Latest revision as of 14:39, 6 November 2021

Negative sum game is a term Alison Tieman has used in describing the fight to solve men's issues. She described it as follows:

"If a social problem is perceived to primarily affect women, we care. If it's perceived to affect women because they're women, we care even more. If we make male victims of that social ill visible, we don't just split our care between male and female victims, we stop caring about that social problem entirely. If a problem affects 50 women it will get funding. If it's seen to also affect an additional 50 men, the funding isn't doubled, or even split between the two groups, it's yanked entirely and we stop caring about solving the problem, even if that means leaving those 50 female victims out in the cold."

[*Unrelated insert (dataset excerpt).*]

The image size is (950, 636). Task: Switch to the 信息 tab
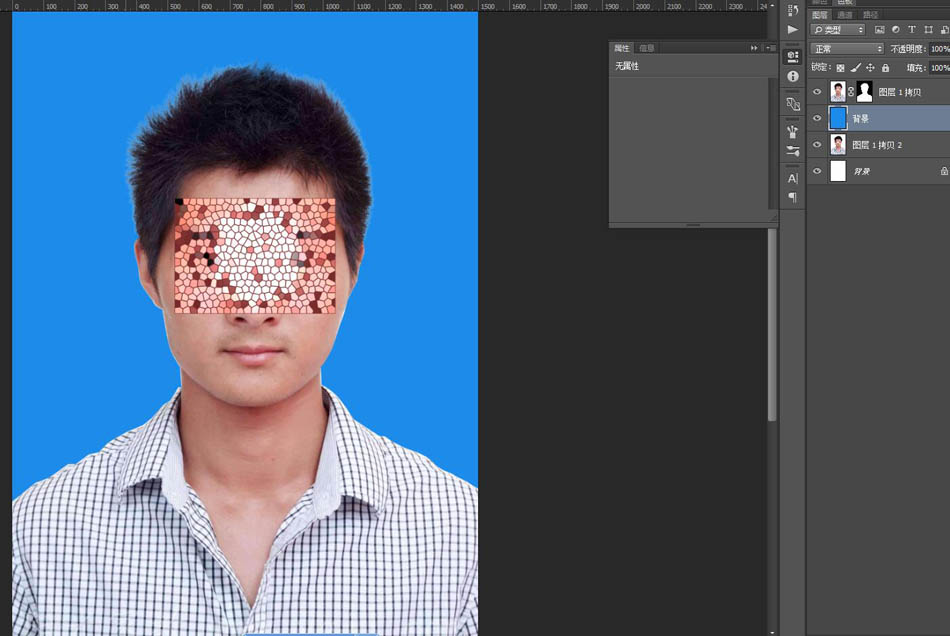(646, 48)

Alison talked about this phenomenon in her ICMI18 talk. In that talk, she told that she once did a podcast with a male feminist who got very angry with her arguing for the harmfulness of "reducing women down to victims". Later, the male feminist started to attack Alison after she had argued that radical Islam harms also men, not just women. He accused her of "Islam apologia", "excusing" radical Islam. This is despite Alison essentially claiming that Islam has double the number of victims compared what many people (those who focus on the ways Islam oppresses women) realise (the other half being men and the more widely recognized half being women). She then made the comparison to noting that a serial killer having 100 victims instead of 50 being "apologizing for his behavior". These reactions would be absurd in a hypothetical non-gynocentric society with non-gynocentric people, but the notion of men's issues being a negative sum game explains this kind of behavior very well (gynocentrism being the explanation for why this is a negative-sum game).